Case in point: Color Me Blood Red.  I saw this one a while ago and remembered it being way more entertaining but, upon second viewing, I was surprised by how boring this movie is.  80 minutes that seem interminable.  And I don’t want to turn potential viewers away from the films of H.G. Lewis by such a negative assessment so I’ll at least attempt to explain what Color Me Blood Red is all about and why I think it failed at doing what it was supposed to do.

After leaving the world of nudie cuties (which he’d later return to), Lewis with producer David F. Friedman set for the uncharted territory of wanton gore and splatter.  As evidenced by Blood Feast which caused a traffic jam upon its inaugural showing at a drive-in, it worked and Lewis/Friedman had a new gimmick to exploit.  And yes, Blood Feast, 2000 Maniacs, Color Me Blood Red, The Gruesome Twosome, The Wizard of Gore and The Gore Gore Girls are all very gross, bloody and gory; just as bad – possibly worse – than a lot of popular R rated slasher films.

The problem is that stuff has to happen between the gore sequences.  Lewis not only is lousy at his direction, which consists of home video quality photography that often sits on nothing in particular but also can’t build up suspense worth a damn.  I won’t bash the horrendous sound since he probably could only afford one boom mic.  This leaves only two things to enjoy; the hokey acting and the gore.  The gore movies especially are unique since, instead of horny teenagers who bang within 10 minutes of the opening credits, you get to see an immense level of gore juxtaposed with 1950s-early 60s “golly, gee whiz!” dialogue and action.  Color Me Blood Red just has way too much of the latter.

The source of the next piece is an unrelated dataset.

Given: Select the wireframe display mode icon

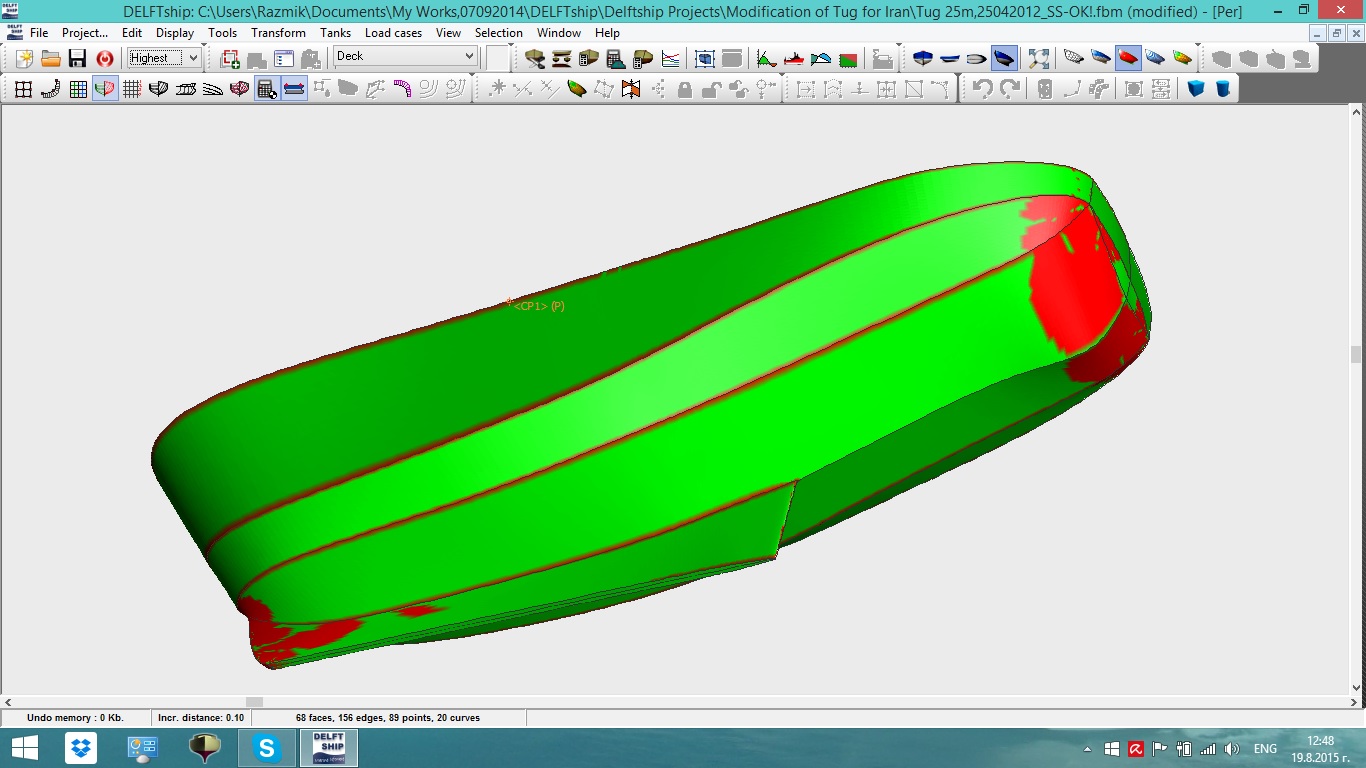Looking at the screenshot, I should point(1073,58).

Color Me Blood Red is sort of an update of Roger Cormon’s artistically superior A Bucket of Blood.  In that film an artist killed people and covered them in clay, producing works of “art” for pretentious, know-it-all critics.  In Color Me Blood Red, the artist Adam (Don Joseph) uses human blood to give his canvas extra color.  Guess how he gets it.  Aside from the hilariously sickening scene of him passing out from using too much of his own blood, he begins to kill people and use theirs.

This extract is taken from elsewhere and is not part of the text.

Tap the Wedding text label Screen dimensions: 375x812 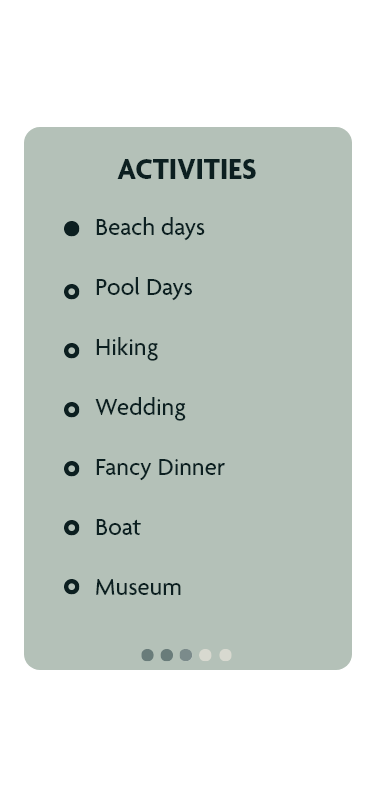140,408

Unsurprisingly the local critics really love his work; violent, sick and daring!  Soon the body count picks up until a group of local kids gets wind to what he’s doing when they discover a rotting corpse on his beach side property.  Seems like a hoot, right?  It would be if there was more killing!  He stabs his annoying fiance, runs through someone with a harpoon on a motorboat and uses a woman’s lower intestine to color his canvas but there are just too many scenes of beach party bingo nonsense and goofy kids literally doing nothing.  They splash each other, crack corny jokes and frolic about but remain remarkably un-killed!  BOOORRRRIIIING!!!  And these are the annoying kids that I wanted to see get killed!  And he doesn’t kill a single one of them!  Arrrrghghgh!!!